- _Text extract_:
61L Meaning of “public authority”

(1) In this Chapter “public authority” means—.

(a) a public authority as defined by the Freedom of Information Act 2000,

(b) a Scottish public authority as defined by the Freedom of Information (Scotland) Act 2002 (asp 13),

(c) the Corporate Officer of the House of Commons,

(d) the Corporate Officer of the House of Lords,

(e) the National Assembly for Wales Commission, or

(f) the Northern Ireland Assembly Commission.

(2) An authority within paragraph (a) or (b) of subsection (1) is a public authority for the purposes of this Chapter in relation to all its activities even if provisions of the Act mentioned in that paragraph do not apply to all information held by the authority.

61M Engagements to which Chapter applies

(1) Sections 61N to 61R apply where—

(a) an individual (“the worker”) personally performs, or is under an obligation personally to perform, services for another person (“the client”),

(b) the client is a public authority,

(c) the services are provided not under a contract directly between the client and the worker but under arrangements involving a third party (“the intermediary”), and

(d) the circumstances are such that—

(i) if the services were provided under a contract directly between the client and the worker, the worker would be regarded for income tax purposes as an employee of the client or the holder of an office under the client, or

(ii) the worker is an office-holder who holds that office under the client and the services relate to the office.

(2) The reference in subsection (1)(c) to a “third party” includes a partnership or unincorporated association of which the worker is a member.

(3) The circumstances referred to in subsection (1)(d) include the terms on which the services are provided, having regard to the terms of the contracts forming part of the arrangements under which the services are provided.

(4) Holding office as statutory auditor of the client does not count as holding office under the client for the purposes of subsection (1)(d), and here “statutory auditor” means a statutory auditor within the meaning of Part 42 of the Companies Act 2006 (see section 1210 of that Act).

(5) In this Chapter “engagement to which this Chapter applies” means any such provision of services as is mentioned in subsection (1).

61N Worker treated as receiving earnings from employment

(1) If one of Conditions A to C is met, identify the chain of two or more persons where—

(a) the highest person in the chain is the client,

(b) the lowest person in the chain is the intermediary, and

(c) each person in the chain above the lowest makes a chain payment to the person immediately below them in the chain.

(See section 61U for cases where one of Conditions A to C is treated as being met.).

(2) In this section and sections 61O to 61S—

“chain payment” means a payment, or money’s worth or any other benefit, that can reasonably be taken to be for the worker’s services to the client,

“make”—

(a) in relation to a chain payment that is money’s worth, means transfer, and

(b) in relation to a chain payment that is a benefit other than a payment or money’s worth, means provide, and”

“the fee-payer” means the person in the chain immediately above the lowest.

(3) The fee-payer is treated as making to the worker, and the worker is treated as receiving, a payment which is to be treated as earnings from an employment (“the deemed direct payment”), but this is subject to subsections (5) to (7) and sections 61T and 61V.

(4) The deemed direct payment is treated as made at the same time as the chain payment made by the fee-payer.

(5) Subsections (6) and (7) apply, subject to sections 61T and 61V, if the fee-payer—

(a) is not the client, and

(b) is not a qualifying person

(6) If there is no person in the chain below the highest and above the lowest who is a qualifying person, subsections (3) and (4) have effect as if for any reference to the fee-payer there were substituted a reference to the client.

- _Material provided_:

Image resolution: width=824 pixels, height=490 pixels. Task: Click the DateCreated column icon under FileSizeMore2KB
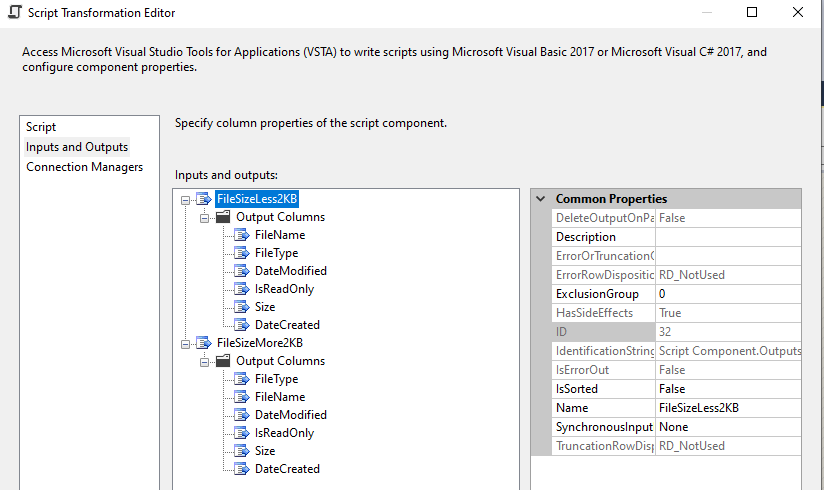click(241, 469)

* * *

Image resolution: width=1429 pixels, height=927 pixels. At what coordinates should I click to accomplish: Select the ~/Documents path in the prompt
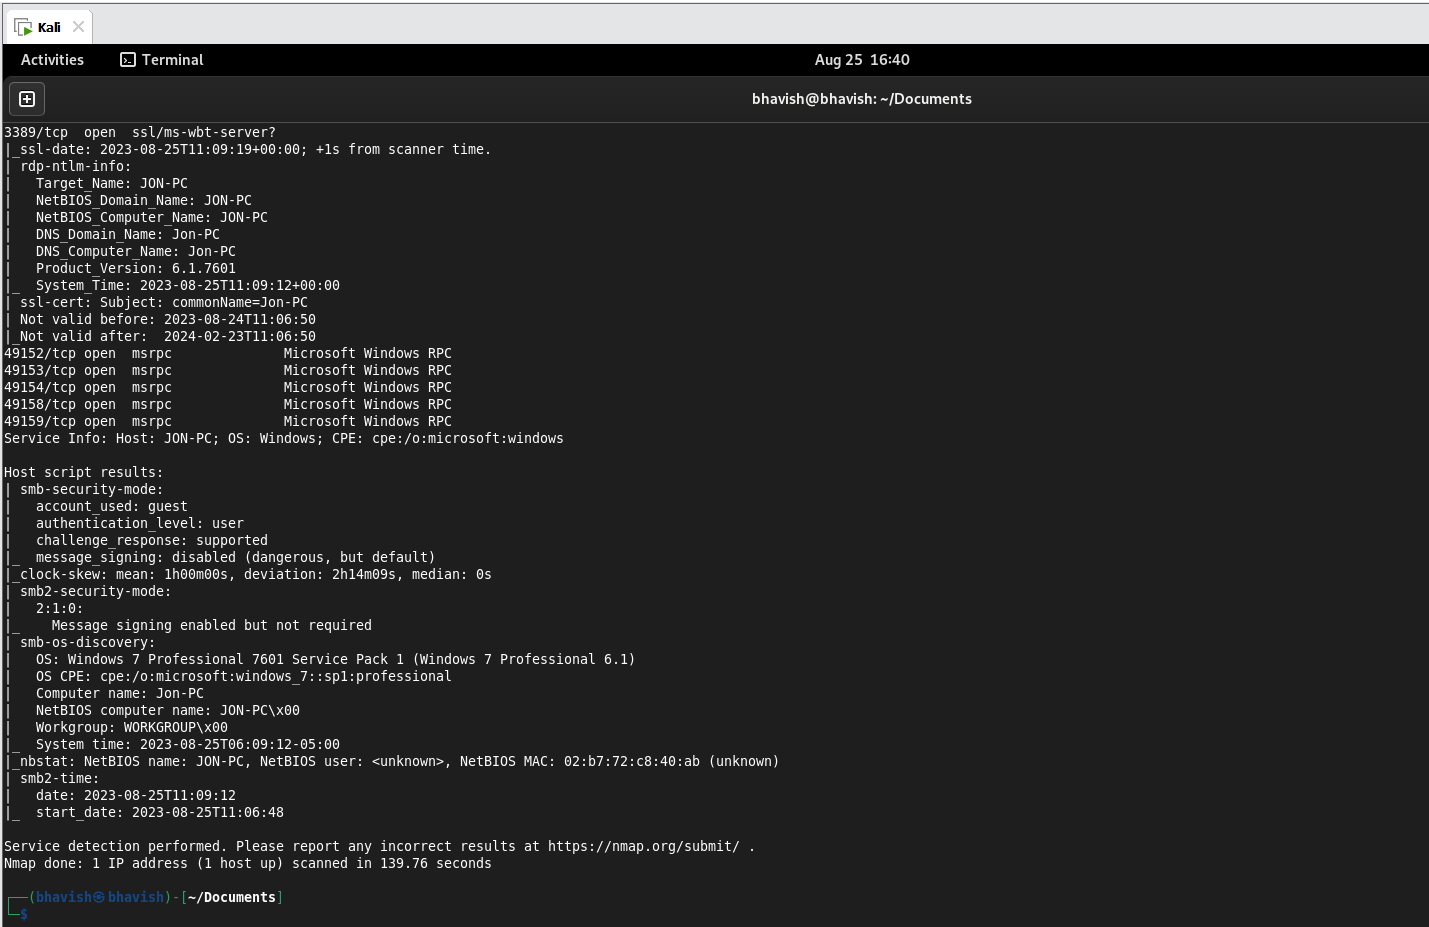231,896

- _Instructions_:
(A) Duplicate, word for word, the part of the legislation extract that opens with the words containing "(c) the services" and closes with "is a member.".
(B) List everything that section 61L of the legislation extract says "public authority" means.

- _Responses to the exercise_:
(A)
(c) the services are provided not under a contract directly between the client and the worker but under arrangements involving a third party (“the intermediary”), and

(d) the circumstances are such that—

(i) if the services were provided under a contract directly between the client and the worker, the worker would be regarded for income tax purposes as an employee of the client or the holder of an office under the client, or

(ii) the worker is an office-holder who holds that office under the client and the services relate to the office.

(2) The reference in subsection (1)(c) to a “third party” includes a partnership or unincorporated association of which the worker is a member.

(B)
- a public authority as defined by the Freedom of Information Act 2000
- a Scottish public authority as defined by the Freedom of Information (Scotland) Act 2002 (asp 13)
- the Corporate Officer of the House of Commons
- the Corporate Officer of the House of Lords
- the National Assembly for Wales Commission
- the Northern Ireland Assembly Commission